* [Instructions for the task] Extract only the first line of the listing and every line after it up to and including the one with "The image size is (643, 499).". Omit the pictures.

Data shown below:

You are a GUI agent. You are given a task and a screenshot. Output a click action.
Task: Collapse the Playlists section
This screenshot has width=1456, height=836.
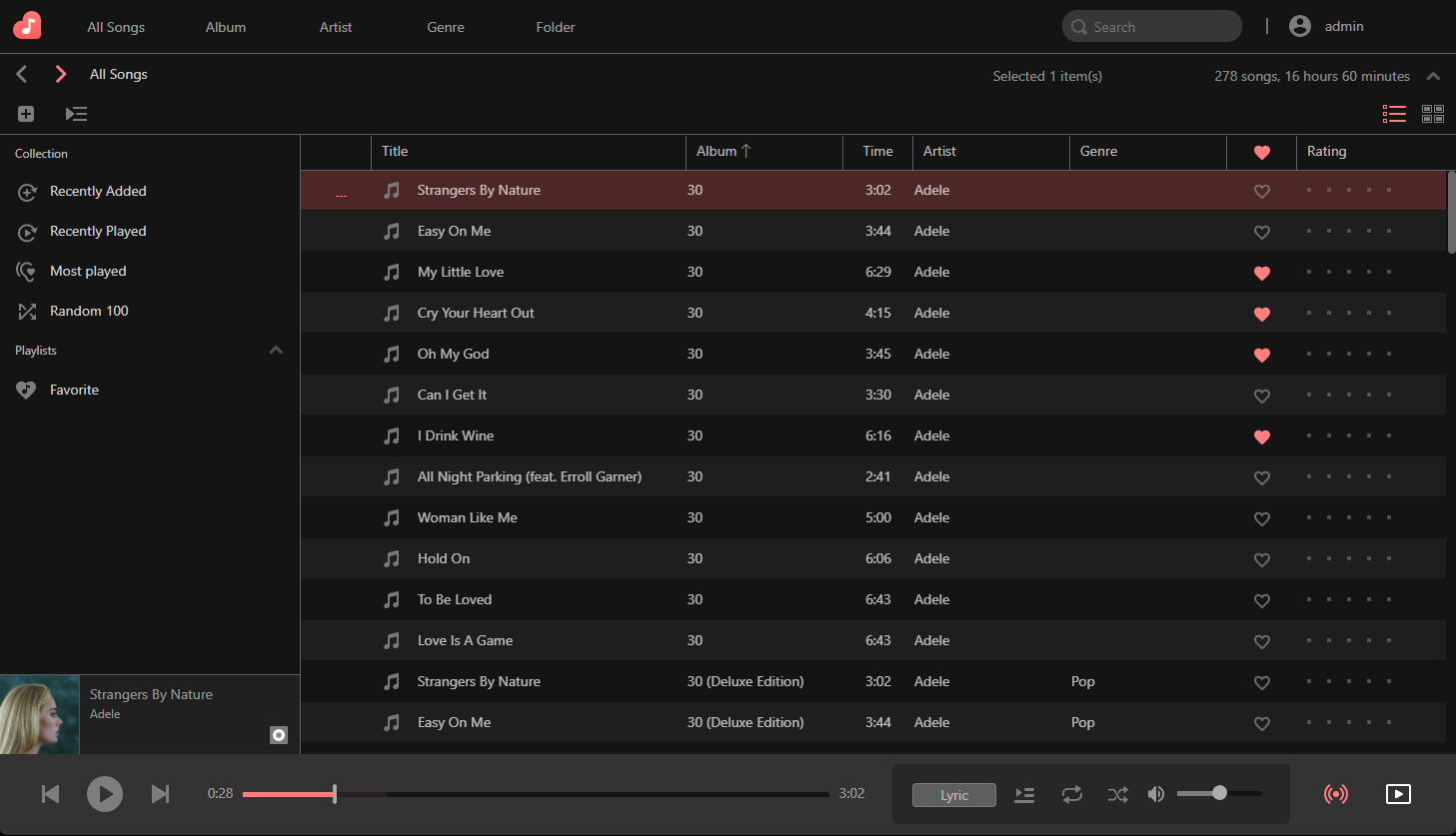pos(276,351)
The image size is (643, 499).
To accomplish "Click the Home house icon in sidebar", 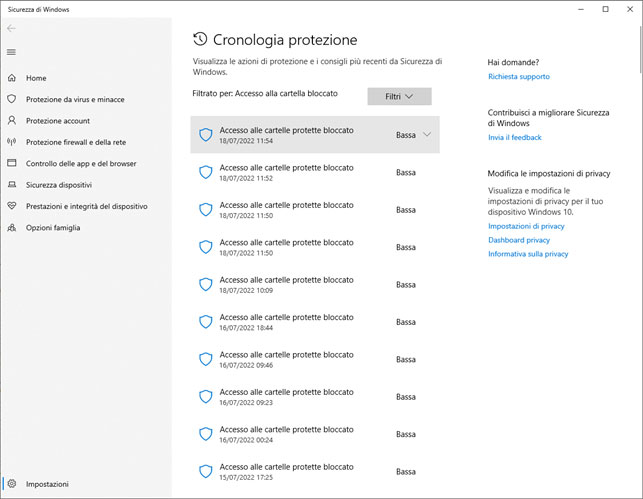I will pyautogui.click(x=12, y=77).
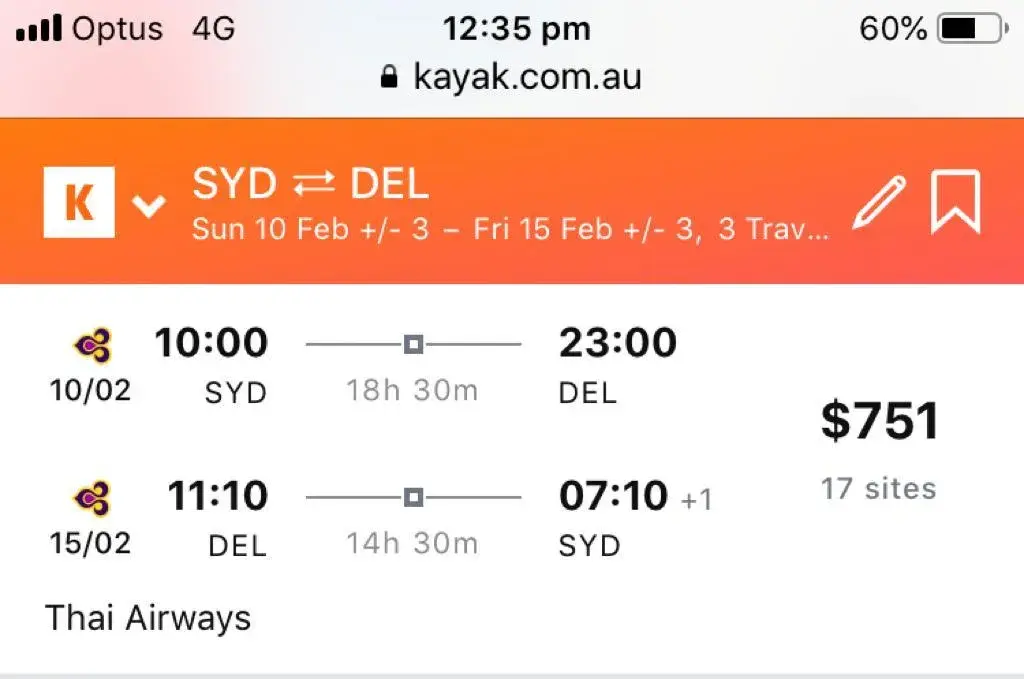Tap the return flight Thai Airways logo
This screenshot has width=1024, height=679.
pyautogui.click(x=92, y=498)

End of Data shown.

* [Solution to this exercise]
You are a GUI agent. You are given a task and a screenshot. Output a click action.
Task: Collapse the Playlists section
This screenshot has width=1456, height=836.
pos(276,351)
The image size is (643, 499).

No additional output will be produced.